PAGE EXTRACT —
-- Opening Marker --

Courtesy of the Des Moines Register
In a tiny cup in a cramped, concrete block office, a billion-dollar idea sits, small enough to fit about 2,000 of itself across the head of a penny.
Iowa State University researchers Jonathan Mochel and Karin Allenspach-Jorn have examined these cups through a microscope for four years, watching stem cells grow into dog small intestines. Their goal? Create a faster way for pharmaceutical companies to determine whether a new drug will work.
Mochel and Allenspach-Jorn’s team drops drugs into the tiny organs to measure how much will seep through. In theory, they can show how much of a drug will flow into a patient’s bloodstream. If not enough of the substance emerges — or too much of it does — the drugmaker knows the new product doesn’t work.
“It’s like poker,” Mochel said. “You want to kill the seven and the two and the eight and the three and only keep the jacks and the kings and the queens.”
The Iowa Economic Development Authority awarded the company a $25,000 Proof of Commercial Relevance loan in July. 3D Health Solutions then won the 2020 John Pappajohn Iowa Entrepreneurial Venture Competition last month, landing another $40,000. The Iowa Innovation Corp. has also awarded them a $50,000 grant.
Michael Roof, a 3D Health Solutions board member and the chief technology officer for vaccines and immunotherapeutics research at Iowa State, said the company’s work appeals to both human and veterinarian drug manufacturers.
In particular, Allenspach-Jorn said, companies can use the small intestines to test human drugs for Alzheimer’s, Crohn’s disease and colon cancer. The stomachs of dogs with those ailments are similar to those of humans, possibly because humans have raised and fed dogs in captivity for centuries.
Before testing drugs on rodents, dogs or humans, pharmaceutical companies often try the drugs on cells derived from cancer patients, known as Caco-2 cells. Companies will test how much of the drug seeps through, similar to what the Iowa State team is doing.
But Mochel and Allenspach-Jorn said the Caco-2 cells are not similar to small intestines, making them a bad way to test a drug’s performance.

-- Closing Marker --

GIVEN INFORMATION —
-- Opening Marker --

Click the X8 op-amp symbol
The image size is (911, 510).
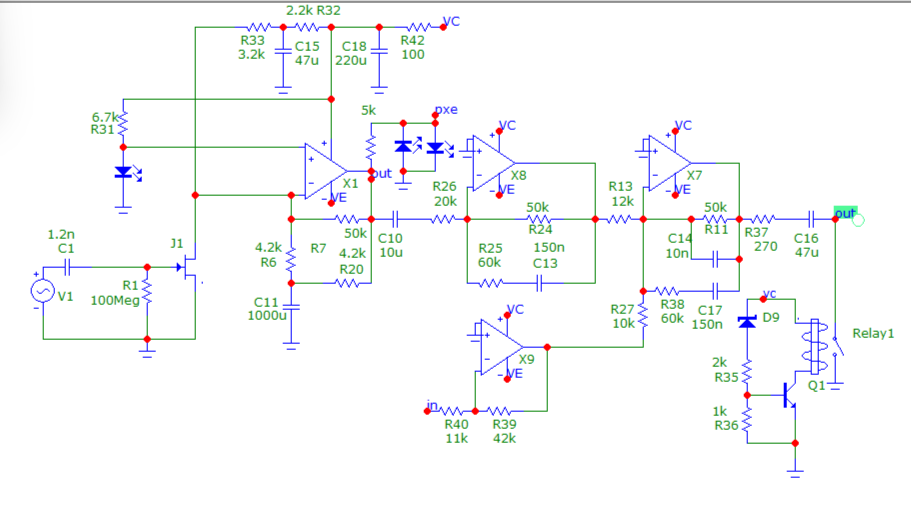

-- Closing Marker --

In the article on the Iowa State dog intestine research, how much money did 3D Health Solutions receive for winning the 2020 John Pappajohn Iowa Entrepreneurial Venture Competition?

$40,000